Everyman for himself


So, finally the gloves are coming off as President Lazarus Chakwera held no punches on Monday, telling all and sundry that the days of relying on politicians are over. In fact, the First Citizen did not just stop there; he went on to let the public know that he had over 500 messages on his WhatsApp from people (probably friends, acquaintances, party) seeking all kinds of favours from his end.

I would say no surprises there! It is an open secret that once leaders are elected into the office of President, then chancers, party loyalists, family members and others tend to linger along, seeking gratification from the higher office. In fact, it is just that Chakwera has been open and bold enough to say it on a podium; I bet the previous leaders must have been suffering in silence during their tenure.

But then, I would squarely put the blame on the leaders themselves because they are the ones who start it all through the ‘scratch my back and I’ll scratch your’ kind of unconventional agreements they strike with some of these people.
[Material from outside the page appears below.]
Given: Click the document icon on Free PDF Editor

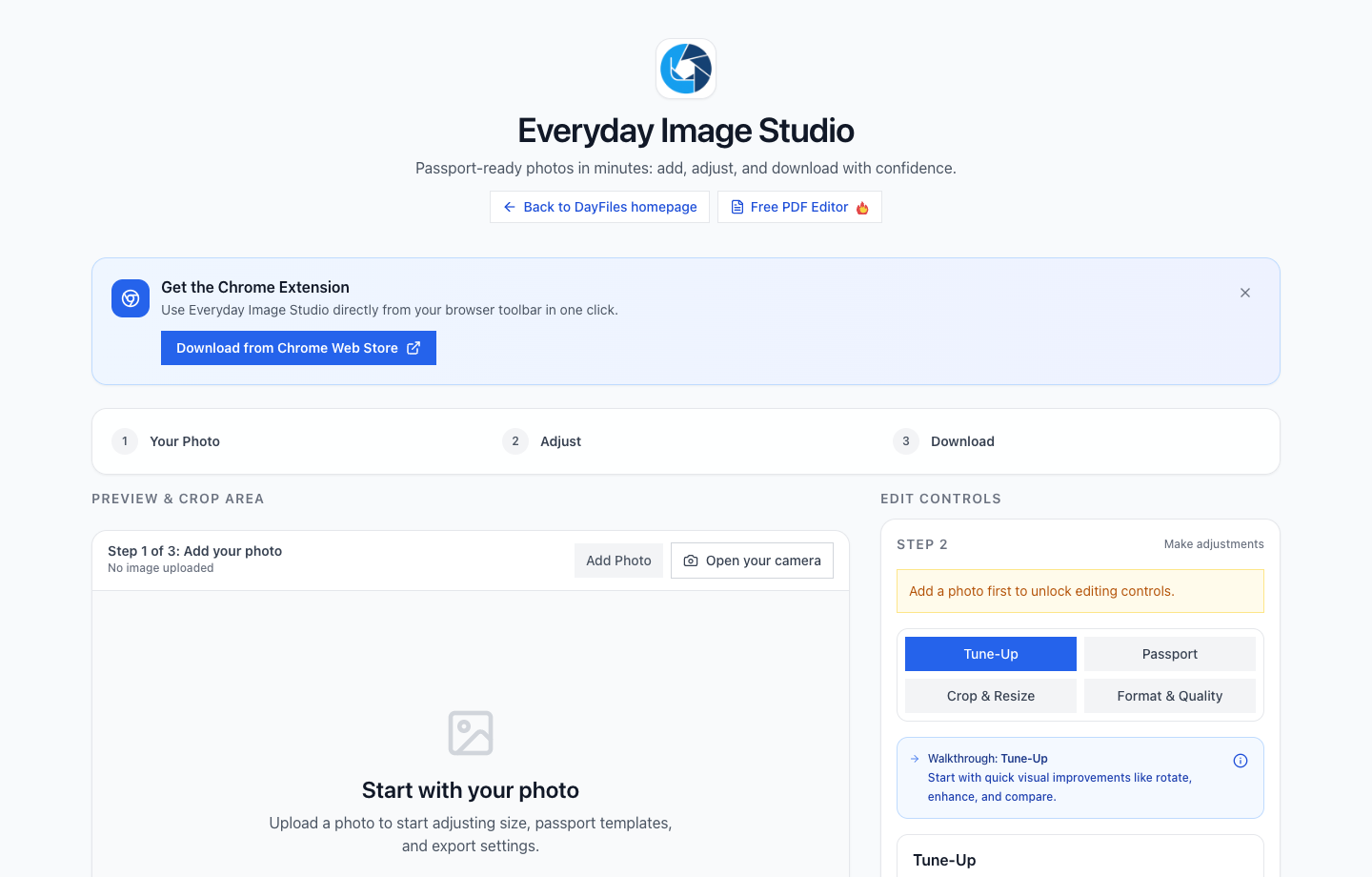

Many a time have politicians, had dalliances with people from various backgrounds such as the business sector or the common man, and in their desperate bid to woe votes or land the top-most-job in the country, have ended up promising the moon and the stars to such people. Stories are even told about politicians obtaining loans or ‘support’ from business people to support their campaign. It is usually such kind of people who would end up hounding or pestering the politicians once they make it into office. I am not saying that is the case with the President, as regards the over 500 WhatsApp text messages on his phone, but you never can tell.


Otherwise, it is indeed high time we dealt away with political appeasement if this country of ours were to make progress. No jobs or favours should be restricted to one’s cronies or party loyalists. The spirit of hand -outs must be rooted out and replaced with hard work. As President Chakwera rightly observed, each family and every individual must be asking themselves exactly how they can contribute towards developing the country and attaining the aspirations of Malawi 2063, whose 10- year medium term plan the Malawi leader was unveiling.

Of course, they do say no man is an island and we all need friends, so Mr. President, scroll through that list of text messages carefully and get rid of only time wasters. Who knows, you might just chance upon patriotic Malawians dedicated to the cause of uplifting this country. Do not dismiss them all entirely; those who are worthy, by virtue of qualifying for certain tasks and responsibilities within the public system, by all means should be accorded the opportunity on merit. Let them go through the proper channels and equal rights should be the song.

Everything else aside, Malawians hired President Chakwera and his Tonse Alliance to take charge of government affairs and it is the expectations of the public that they discharge this job to the best of their ability. There should, therefore, not be any distractions or political machinations trying to get in the way through solicitation of favours or deals. It is my considered view that in no way did President Chakwera’s speech on Monday signal or mean neglect of duty (if it were a kingdom, we would have said abdication); he was simply giving caution to all those in the habit of inundating politicians such as himself with personal problems and trivia. Get the message: No more! Every man for himself, from now onwards.


Let us love our country

On Monday morning, people in most parts of the country were left stranded as minibus operators staged a stay away, largely during the morning hours, with a view of twisting government’s arm on the recently introduced tollgates.

It is sad that innocent commuters are always used as leverage, disrupting their planned schedules and, in some instances, bringing them sorrow. Imagine how somebody would feel, having been deprived of public transport (to get to a hospital) as was the case on this day and they end up losing their life or that of a patient they intended to visit at the hospital.

There must always be some level of semblance whenever differences arise and I wish to commend both government and the other stakeholders for moving in quickly to quell the situation. That is the way to go; let us love our country.